* [Task brief] The records below hold a stretch from the line with "Image resolution: width=1258" through the line with "You are a computer-use agent. The"; return exactly those lines, ends included, and nothing more.

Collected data
=== Section Start ===
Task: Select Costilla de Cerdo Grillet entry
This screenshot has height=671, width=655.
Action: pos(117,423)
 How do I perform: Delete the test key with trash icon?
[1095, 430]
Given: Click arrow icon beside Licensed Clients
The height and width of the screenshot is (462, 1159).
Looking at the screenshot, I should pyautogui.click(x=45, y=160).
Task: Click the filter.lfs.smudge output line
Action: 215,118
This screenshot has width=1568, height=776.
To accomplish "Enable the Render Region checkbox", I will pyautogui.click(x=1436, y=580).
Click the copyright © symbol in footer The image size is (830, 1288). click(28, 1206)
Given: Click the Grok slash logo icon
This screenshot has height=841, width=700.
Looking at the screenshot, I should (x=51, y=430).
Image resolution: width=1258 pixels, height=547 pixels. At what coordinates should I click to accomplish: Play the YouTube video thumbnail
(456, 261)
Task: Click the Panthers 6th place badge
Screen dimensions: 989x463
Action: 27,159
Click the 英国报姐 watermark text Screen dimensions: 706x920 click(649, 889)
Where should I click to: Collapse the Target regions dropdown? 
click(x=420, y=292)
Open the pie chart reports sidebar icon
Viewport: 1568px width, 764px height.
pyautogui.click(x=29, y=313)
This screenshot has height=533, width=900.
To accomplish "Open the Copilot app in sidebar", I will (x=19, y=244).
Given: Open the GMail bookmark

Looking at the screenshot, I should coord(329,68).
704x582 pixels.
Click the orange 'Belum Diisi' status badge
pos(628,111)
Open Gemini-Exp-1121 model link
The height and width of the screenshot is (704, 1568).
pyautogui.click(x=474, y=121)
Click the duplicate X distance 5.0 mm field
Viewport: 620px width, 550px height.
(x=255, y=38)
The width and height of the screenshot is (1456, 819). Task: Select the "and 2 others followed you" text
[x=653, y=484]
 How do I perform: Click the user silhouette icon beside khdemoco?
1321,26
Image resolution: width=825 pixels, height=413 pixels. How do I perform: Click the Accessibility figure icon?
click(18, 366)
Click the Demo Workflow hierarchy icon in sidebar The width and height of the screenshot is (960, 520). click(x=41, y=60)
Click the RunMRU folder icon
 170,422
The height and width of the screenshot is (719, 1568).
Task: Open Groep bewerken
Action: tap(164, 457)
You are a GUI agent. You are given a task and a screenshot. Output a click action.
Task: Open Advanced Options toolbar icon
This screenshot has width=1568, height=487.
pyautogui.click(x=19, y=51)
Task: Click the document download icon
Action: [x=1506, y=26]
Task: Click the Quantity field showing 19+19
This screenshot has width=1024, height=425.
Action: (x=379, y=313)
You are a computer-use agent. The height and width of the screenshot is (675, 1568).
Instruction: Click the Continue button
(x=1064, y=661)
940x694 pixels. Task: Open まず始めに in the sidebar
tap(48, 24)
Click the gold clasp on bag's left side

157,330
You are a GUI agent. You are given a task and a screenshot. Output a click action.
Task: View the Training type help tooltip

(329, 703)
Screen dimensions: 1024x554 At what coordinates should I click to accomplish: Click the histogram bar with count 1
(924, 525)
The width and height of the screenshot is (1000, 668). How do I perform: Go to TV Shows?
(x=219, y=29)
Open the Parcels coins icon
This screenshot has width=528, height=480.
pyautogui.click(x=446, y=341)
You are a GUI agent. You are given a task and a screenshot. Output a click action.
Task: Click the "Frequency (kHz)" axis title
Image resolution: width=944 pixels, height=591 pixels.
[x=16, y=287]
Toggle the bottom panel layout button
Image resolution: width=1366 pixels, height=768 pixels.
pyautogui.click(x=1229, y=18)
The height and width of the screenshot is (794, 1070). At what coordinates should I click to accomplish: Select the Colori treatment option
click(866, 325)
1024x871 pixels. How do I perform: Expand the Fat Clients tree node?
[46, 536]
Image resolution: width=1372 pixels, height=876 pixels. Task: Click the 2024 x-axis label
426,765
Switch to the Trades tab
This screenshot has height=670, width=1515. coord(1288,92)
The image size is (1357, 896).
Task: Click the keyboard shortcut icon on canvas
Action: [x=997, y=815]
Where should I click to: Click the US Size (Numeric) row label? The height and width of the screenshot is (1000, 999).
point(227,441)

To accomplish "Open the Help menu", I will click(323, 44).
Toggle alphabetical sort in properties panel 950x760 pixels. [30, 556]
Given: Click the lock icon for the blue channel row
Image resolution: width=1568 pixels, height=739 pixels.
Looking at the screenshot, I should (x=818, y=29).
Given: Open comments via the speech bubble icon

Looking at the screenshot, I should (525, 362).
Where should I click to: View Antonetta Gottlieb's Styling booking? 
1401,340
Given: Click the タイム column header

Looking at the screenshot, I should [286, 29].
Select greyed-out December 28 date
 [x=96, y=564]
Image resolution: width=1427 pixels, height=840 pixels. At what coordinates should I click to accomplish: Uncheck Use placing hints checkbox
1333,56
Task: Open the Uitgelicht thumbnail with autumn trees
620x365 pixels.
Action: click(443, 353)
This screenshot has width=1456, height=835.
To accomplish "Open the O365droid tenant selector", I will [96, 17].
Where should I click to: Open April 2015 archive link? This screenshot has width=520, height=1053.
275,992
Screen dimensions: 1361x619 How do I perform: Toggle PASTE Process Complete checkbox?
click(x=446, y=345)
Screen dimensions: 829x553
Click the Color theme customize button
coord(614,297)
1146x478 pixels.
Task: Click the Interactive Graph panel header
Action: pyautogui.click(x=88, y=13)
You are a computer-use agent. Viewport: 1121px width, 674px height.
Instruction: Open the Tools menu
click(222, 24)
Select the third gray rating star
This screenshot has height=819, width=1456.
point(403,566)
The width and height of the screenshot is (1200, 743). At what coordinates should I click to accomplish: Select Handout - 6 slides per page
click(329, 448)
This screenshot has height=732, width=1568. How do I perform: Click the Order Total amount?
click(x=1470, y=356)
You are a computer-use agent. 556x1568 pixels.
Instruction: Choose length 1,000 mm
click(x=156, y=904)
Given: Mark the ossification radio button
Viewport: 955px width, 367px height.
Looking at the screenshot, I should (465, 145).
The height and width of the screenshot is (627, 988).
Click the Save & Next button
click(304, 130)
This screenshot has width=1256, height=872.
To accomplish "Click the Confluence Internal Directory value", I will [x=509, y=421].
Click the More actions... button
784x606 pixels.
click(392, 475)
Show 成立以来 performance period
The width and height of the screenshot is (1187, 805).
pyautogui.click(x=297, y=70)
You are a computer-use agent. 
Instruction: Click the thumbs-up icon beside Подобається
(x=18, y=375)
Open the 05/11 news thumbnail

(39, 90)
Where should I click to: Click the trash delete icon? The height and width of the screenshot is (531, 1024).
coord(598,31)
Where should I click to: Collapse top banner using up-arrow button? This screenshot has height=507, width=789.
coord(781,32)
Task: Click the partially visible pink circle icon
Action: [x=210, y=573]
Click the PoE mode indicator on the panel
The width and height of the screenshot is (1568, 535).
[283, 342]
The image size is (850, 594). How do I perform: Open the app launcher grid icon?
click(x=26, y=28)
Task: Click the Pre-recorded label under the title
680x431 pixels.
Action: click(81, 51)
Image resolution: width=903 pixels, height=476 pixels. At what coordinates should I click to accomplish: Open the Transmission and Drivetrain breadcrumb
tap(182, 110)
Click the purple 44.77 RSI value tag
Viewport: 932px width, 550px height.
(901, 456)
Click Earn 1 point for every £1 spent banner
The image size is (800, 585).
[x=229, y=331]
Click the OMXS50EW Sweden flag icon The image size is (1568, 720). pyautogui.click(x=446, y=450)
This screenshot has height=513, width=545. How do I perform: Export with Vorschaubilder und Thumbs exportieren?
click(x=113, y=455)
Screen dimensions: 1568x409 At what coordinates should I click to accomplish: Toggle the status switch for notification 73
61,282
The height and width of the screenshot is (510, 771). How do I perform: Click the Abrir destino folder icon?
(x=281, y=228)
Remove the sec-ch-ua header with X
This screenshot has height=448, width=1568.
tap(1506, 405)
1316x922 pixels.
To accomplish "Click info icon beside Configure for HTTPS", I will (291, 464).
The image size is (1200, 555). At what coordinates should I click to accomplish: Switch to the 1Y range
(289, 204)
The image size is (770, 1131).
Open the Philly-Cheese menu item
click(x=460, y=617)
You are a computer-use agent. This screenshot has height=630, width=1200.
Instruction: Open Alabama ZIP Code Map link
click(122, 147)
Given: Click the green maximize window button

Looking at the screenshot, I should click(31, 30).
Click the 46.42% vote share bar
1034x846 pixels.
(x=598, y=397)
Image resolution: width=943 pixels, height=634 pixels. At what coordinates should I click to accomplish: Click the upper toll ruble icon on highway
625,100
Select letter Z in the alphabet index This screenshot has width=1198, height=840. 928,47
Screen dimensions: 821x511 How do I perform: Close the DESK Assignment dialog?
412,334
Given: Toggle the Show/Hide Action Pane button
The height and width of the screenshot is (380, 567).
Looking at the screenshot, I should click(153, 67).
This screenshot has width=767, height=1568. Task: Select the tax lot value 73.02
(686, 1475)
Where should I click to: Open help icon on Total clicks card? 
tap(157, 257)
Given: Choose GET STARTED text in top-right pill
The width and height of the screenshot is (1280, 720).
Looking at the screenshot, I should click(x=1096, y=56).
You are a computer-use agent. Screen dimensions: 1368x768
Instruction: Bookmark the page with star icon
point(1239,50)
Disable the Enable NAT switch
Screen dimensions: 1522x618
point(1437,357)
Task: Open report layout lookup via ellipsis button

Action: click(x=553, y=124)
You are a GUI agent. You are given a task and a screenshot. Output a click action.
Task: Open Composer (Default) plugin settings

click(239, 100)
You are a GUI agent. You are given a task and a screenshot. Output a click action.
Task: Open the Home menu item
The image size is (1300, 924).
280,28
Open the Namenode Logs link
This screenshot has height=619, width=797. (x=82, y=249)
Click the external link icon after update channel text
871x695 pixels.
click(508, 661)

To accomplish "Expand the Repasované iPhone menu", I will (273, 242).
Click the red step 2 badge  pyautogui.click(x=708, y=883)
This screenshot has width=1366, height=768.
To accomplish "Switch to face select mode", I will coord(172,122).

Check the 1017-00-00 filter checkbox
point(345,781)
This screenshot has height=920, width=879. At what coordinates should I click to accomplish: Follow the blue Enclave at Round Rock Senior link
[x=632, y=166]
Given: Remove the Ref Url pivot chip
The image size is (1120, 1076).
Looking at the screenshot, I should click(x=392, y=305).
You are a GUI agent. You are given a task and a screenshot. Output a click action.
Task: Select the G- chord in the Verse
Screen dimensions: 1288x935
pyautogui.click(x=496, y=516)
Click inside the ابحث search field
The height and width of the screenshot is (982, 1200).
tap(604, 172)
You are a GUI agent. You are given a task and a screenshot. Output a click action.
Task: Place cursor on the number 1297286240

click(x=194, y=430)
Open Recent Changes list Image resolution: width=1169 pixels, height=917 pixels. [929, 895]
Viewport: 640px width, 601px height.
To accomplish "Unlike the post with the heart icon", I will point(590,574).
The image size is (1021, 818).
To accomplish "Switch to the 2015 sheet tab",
=== Section End ===
* [Output of the task]
Image resolution: width=1258 pixels, height=547 pixels. At what coordinates should I click to accomplish: Play the YouTube video thumbnail
(456, 261)
Task: Click the Panthers 6th place badge
Screen dimensions: 989x463
Action: 27,159
Click the 英国报姐 watermark text Screen dimensions: 706x920 click(649, 889)
Where should I click to: Collapse the Target regions dropdown? 
click(x=420, y=292)
Open the pie chart reports sidebar icon
Viewport: 1568px width, 764px height.
pyautogui.click(x=29, y=313)
This screenshot has height=533, width=900.
To accomplish "Open the Copilot app in sidebar", I will (x=19, y=244).
Given: Open the GMail bookmark

Looking at the screenshot, I should coord(329,68).
704x582 pixels.
Click the orange 'Belum Diisi' status badge
pos(628,111)
Open Gemini-Exp-1121 model link
The height and width of the screenshot is (704, 1568).
pyautogui.click(x=474, y=121)
Click the duplicate X distance 5.0 mm field
Viewport: 620px width, 550px height.
(x=255, y=38)
The width and height of the screenshot is (1456, 819). Task: Select the "and 2 others followed you" text
[x=653, y=484]
 How do I perform: Click the user silhouette icon beside khdemoco?
1321,26
Image resolution: width=825 pixels, height=413 pixels. How do I perform: Click the Accessibility figure icon?
click(18, 366)
Click the Demo Workflow hierarchy icon in sidebar The width and height of the screenshot is (960, 520). click(x=41, y=60)
Click the RunMRU folder icon
 170,422
The height and width of the screenshot is (719, 1568).
Task: Open Groep bewerken
Action: tap(164, 457)
You are a GUI agent. You are given a task and a screenshot. Output a click action.
Task: Open Advanced Options toolbar icon
This screenshot has width=1568, height=487.
pyautogui.click(x=19, y=51)
Task: Click the document download icon
Action: [x=1506, y=26]
Task: Click the Quantity field showing 19+19
This screenshot has width=1024, height=425.
Action: (x=379, y=313)
You are a computer-use agent. The height and width of the screenshot is (675, 1568).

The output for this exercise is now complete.